Дочь известного фельетониста 1900-1910-х годов В. Дорошевича начала писать воспоминания о своем отце в 1955 году, уже смертельно больная. Вернее, она не писала их, потому что уже не могла этого делать, а диктовала. Об этом рассказывает писатель В. Лидии в послесловии к воспоминаниям. "Она диктовала по очереди двум стенографисткам. Диктовала, умирая, воодушевленная этой работой и больше всего боялась, что не успеет договорить. Эта женщина, сила духа которой достойна самого глубокого уважения, отказалась от морфия, чтобы наркотики не затемнили ясности ее сознания. Она преодолевала мучительные физические страдания ради своей последней записи. Стенографистки, потрясенные волей этой женщины, в один голос говорили о силе ее духа и необычайной ясности ума. Диктовать Наталья Власовна прекратила только за две недели до смерти..."
Это не только воспоминания об отце, о его семейной жизни и творческой судьбе, но и о своем собственном детстве и юности и вообще о времени, богатом событиями, - первых двух десятилетиях XX века. Литературные достоинства этой до сих пор не опубликованной книги воспоминаний (напечатаны только небольшие извлечения), названной автором "Жизнь Власа Дорошевича", несомненны. В ней есть и непринужденность стиля, и редкое умение немногими словами передать характерные приметы времени.
Воспоминания Н. Дорошевич об отце являются вместе с тем и наиболее полной, по-видимому, его биографией. Они начаты с таинственной истории оставленного в пустой квартире ребенка, которого забирает при обыске этой квартиры и затем усыновляет один из понятых - соседний домовладелец, коллежский секретарь Михаил Иванович Дорошевич. Мальчика назвали Влас, в честь Блеза Паскаля.

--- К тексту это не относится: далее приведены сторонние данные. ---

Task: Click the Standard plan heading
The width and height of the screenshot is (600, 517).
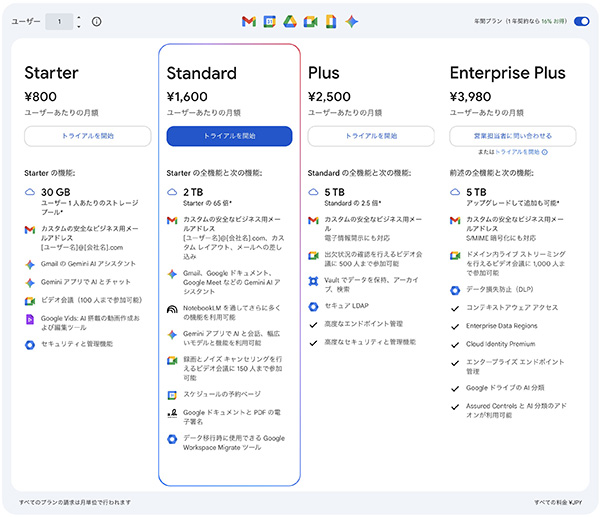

Подробно и ярко рассказано о начале журнальной работы Дорошевича и о времени его расцвета в Одессе, где сначала поступил он актером в театр,... В воспоминаниях этих не только материал, необходимый историку литературы, но и драгоценные страницы летописи времени, создающейся усилиями самых разных и чаще всего ничего не знающих друг о друге людей.